以前にも会ったことのある樺島の幼なじみだ。
目が合うと桜井は肩をすくめた。
「ども、うちの江がいつもお世話になってます」
冗談めかして言う彼の言葉に笑みが浮かぶ。
「いや、俺の方がお世話して貰ってるくらいだ」
「江くんも立派になって……」
「何目線なんだよりゅう」
賑やかな彼らの横でぼんやりと俺達を見ている、きれいな顔をした男子生徒と目が合った。
ぱっとすぐ目を逸らされてしまう。
「あ、こちらは林宮涼香くん。涼香ちゃん、先輩の松谷一さん」
「林宮ってあの?」
「え、もしかして3年でも有名人なんです?」
「あぁ。よく女子が噂してる」
「さすが涼香ちゃん。
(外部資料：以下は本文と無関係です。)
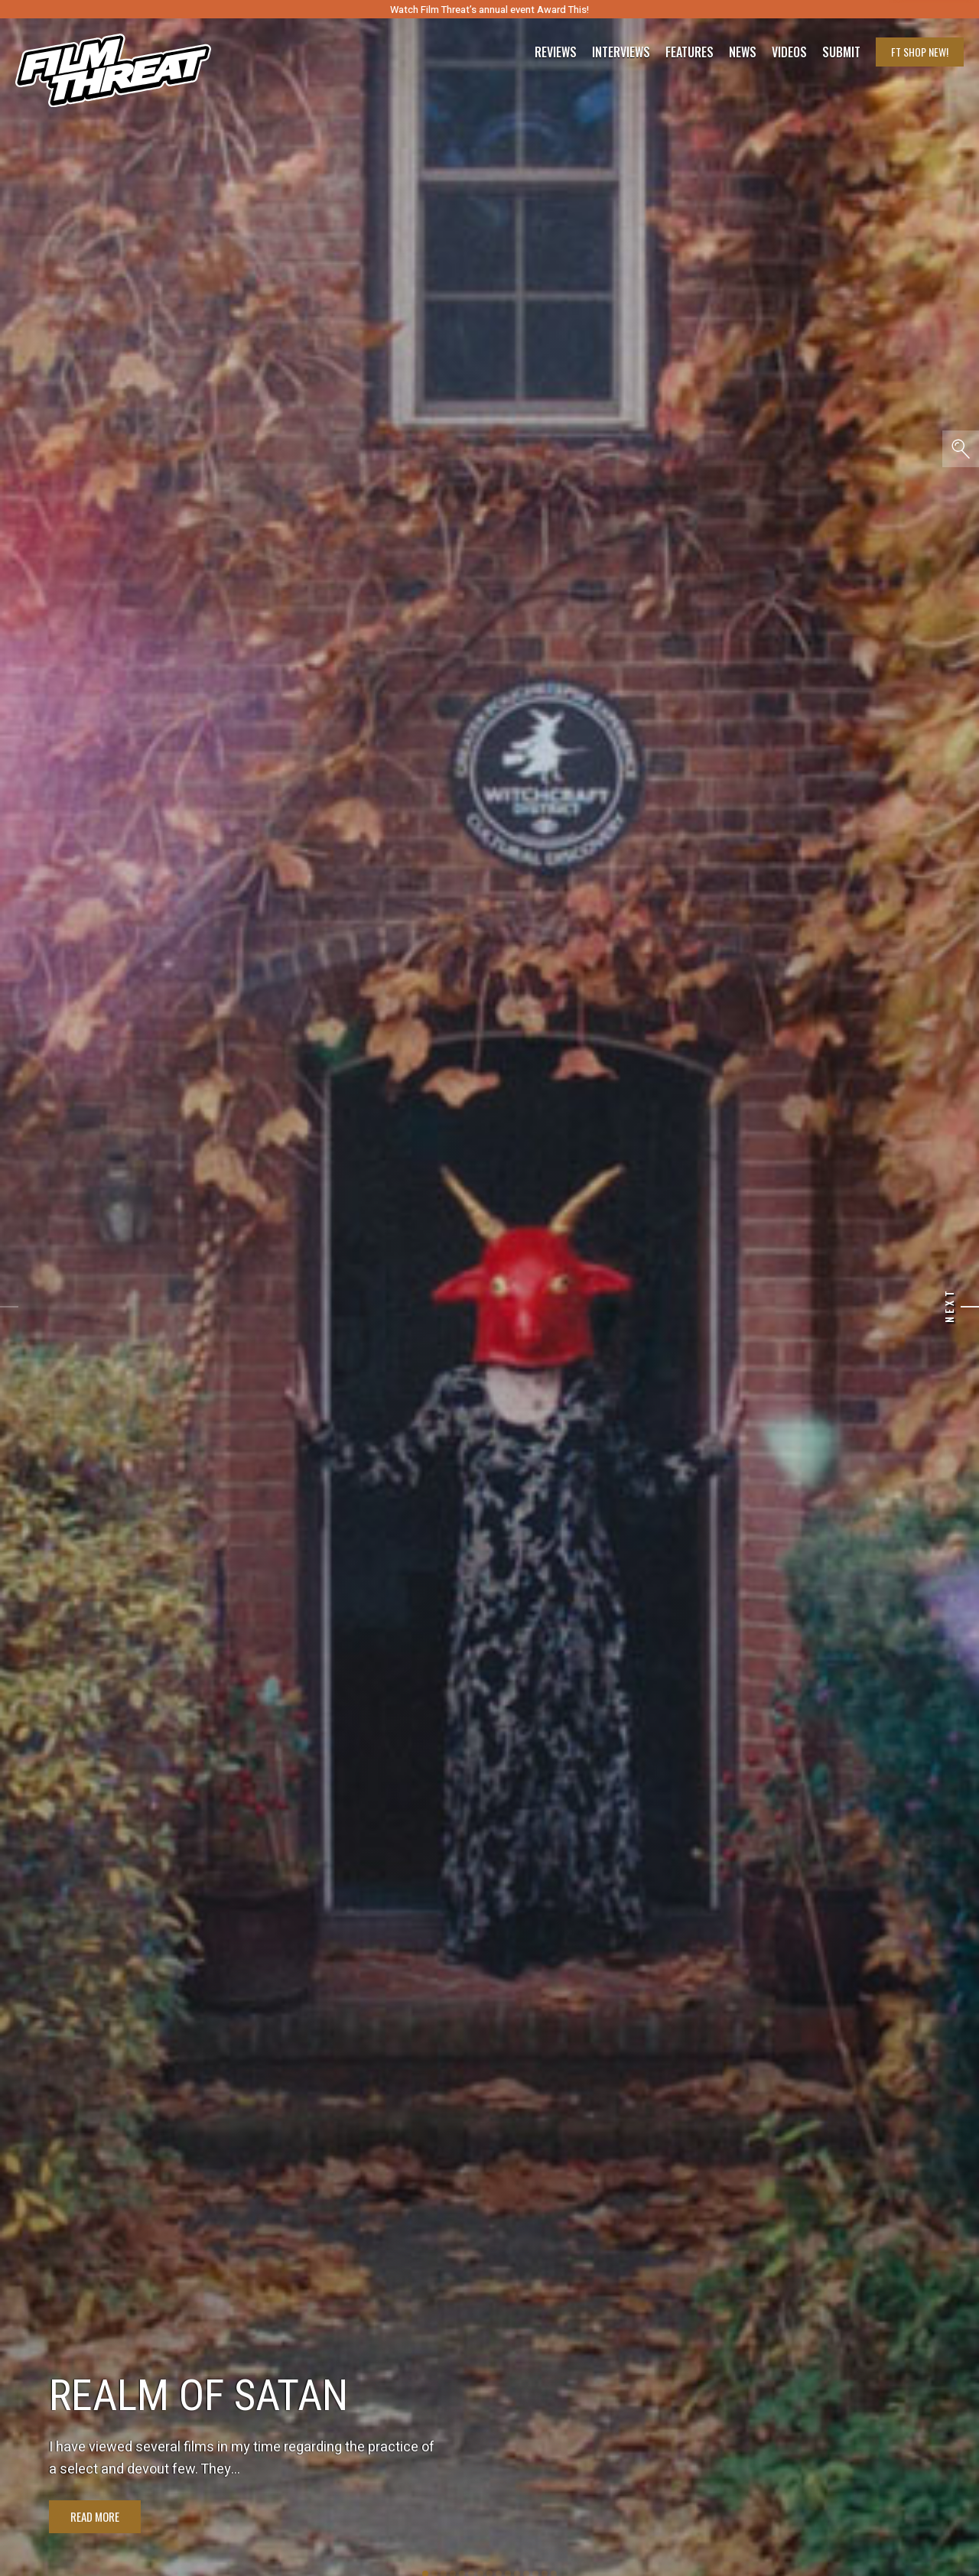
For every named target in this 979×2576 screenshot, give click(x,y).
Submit (841, 52)
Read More (94, 2516)
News (742, 52)
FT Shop (919, 52)
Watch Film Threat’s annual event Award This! (489, 10)
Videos (789, 52)
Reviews (556, 52)
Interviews (621, 52)
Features (689, 52)
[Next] (970, 1306)
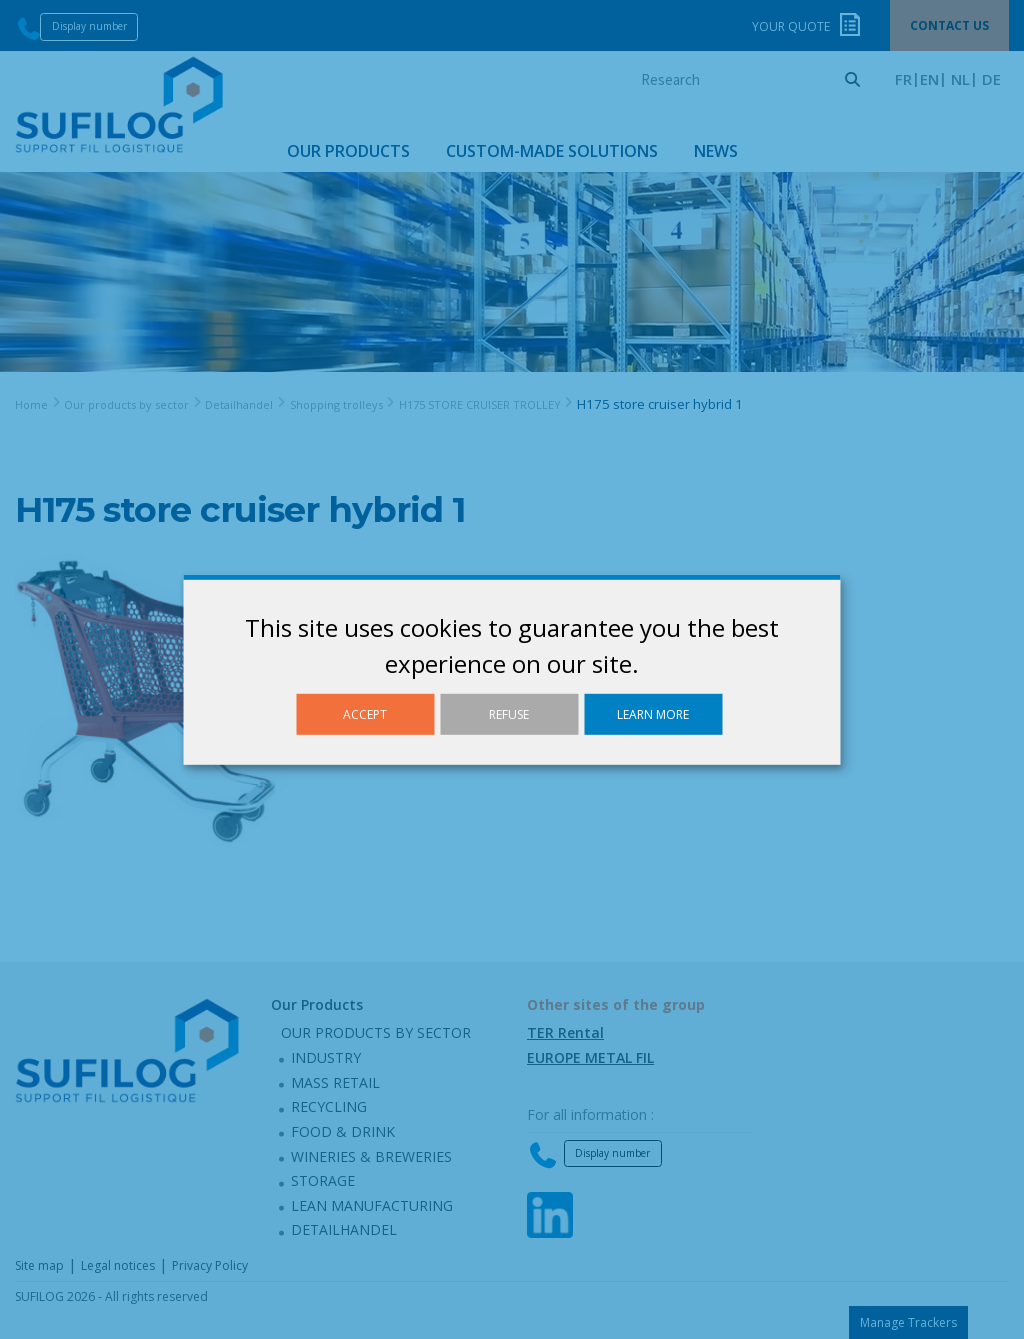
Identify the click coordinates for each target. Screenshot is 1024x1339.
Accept (365, 713)
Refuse (509, 713)
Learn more (653, 713)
先輩にもモテモテだ」
桜井に身体を寄せられからかわれ、気まずそうに林宮は目を伏せる。
「吉良の横にいるから目立ってるだけだろ」
「そうかなぁ、あいつより涼香ちゃんのがかわいいしかっこいいよ?」
「真顔で言うことかよ」
「だってこの世の真実じゃん?」
仲良さげにしている2人の会話に和みつつ時間が過ぎていった。
相槌を打ち、時々ツッコミを入れたり、桜井と一緒になってボケる樺島。
良かった。
今日はよく笑ってて、俺まで気分がいい。
大会終わりのあの日から、しばらくは元気なかったから。
一緒に登校しようと誘ったのは、少なからず彼を励ましたい気持ちがあったからだ。
俺は樺島のために何が出来るだろう。
もっと力になれたら良いのにな。
彼の悲しみが、少しずつでも癒えていくように。
電車に揺られながら、なんとなくそんな事を考えていた。